**Work item:** Show every line of the data below that includes the word "Quarantäne".

**Entries supplied:**
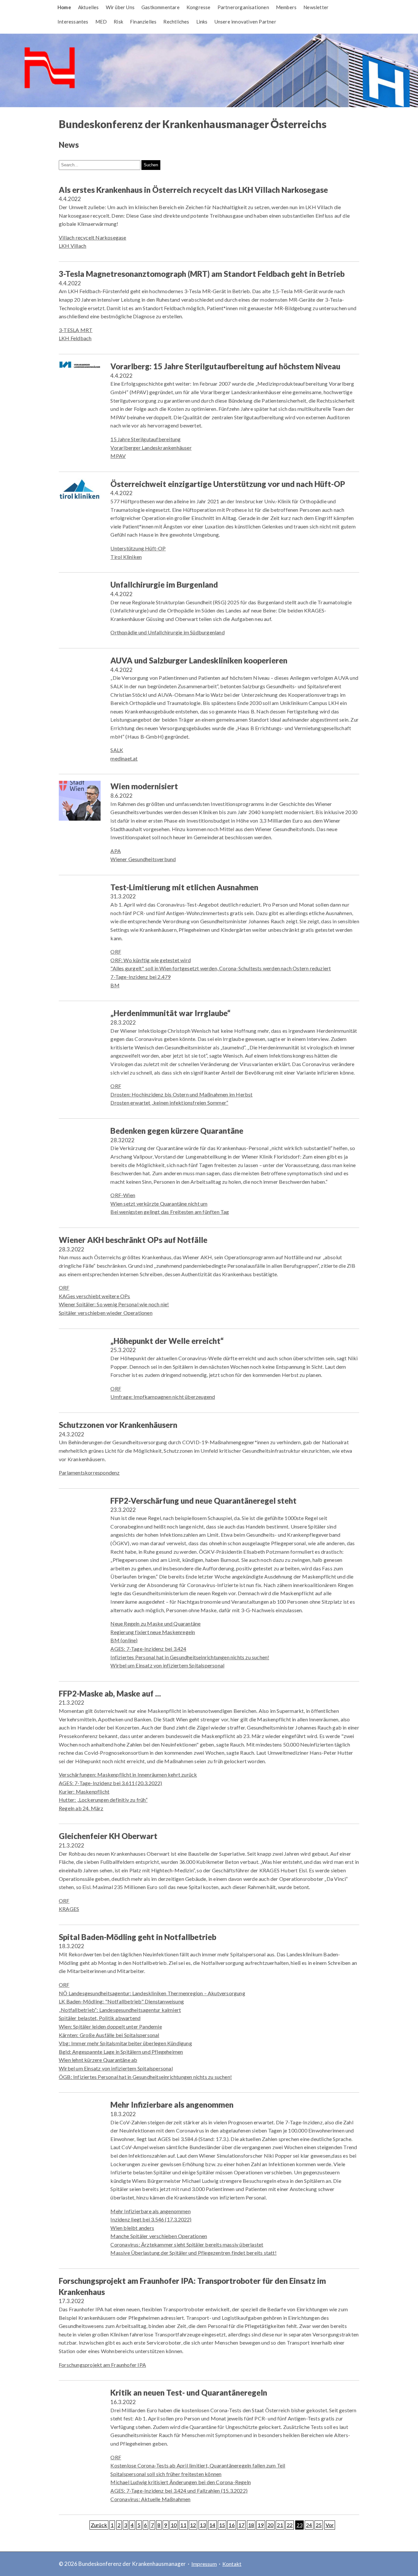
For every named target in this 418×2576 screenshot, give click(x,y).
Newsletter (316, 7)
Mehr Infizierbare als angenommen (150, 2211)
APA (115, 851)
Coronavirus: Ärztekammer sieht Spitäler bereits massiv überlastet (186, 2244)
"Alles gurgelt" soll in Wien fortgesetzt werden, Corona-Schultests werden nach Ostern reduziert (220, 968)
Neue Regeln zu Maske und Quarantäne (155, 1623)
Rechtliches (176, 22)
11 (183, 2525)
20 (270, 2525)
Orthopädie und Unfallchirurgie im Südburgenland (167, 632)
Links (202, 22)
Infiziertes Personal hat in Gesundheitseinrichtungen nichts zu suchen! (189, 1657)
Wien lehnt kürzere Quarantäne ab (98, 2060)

**Response:**
Neue Regeln zu Maske und Quarantäne (155, 1623)
Wien lehnt kürzere Quarantäne ab (98, 2060)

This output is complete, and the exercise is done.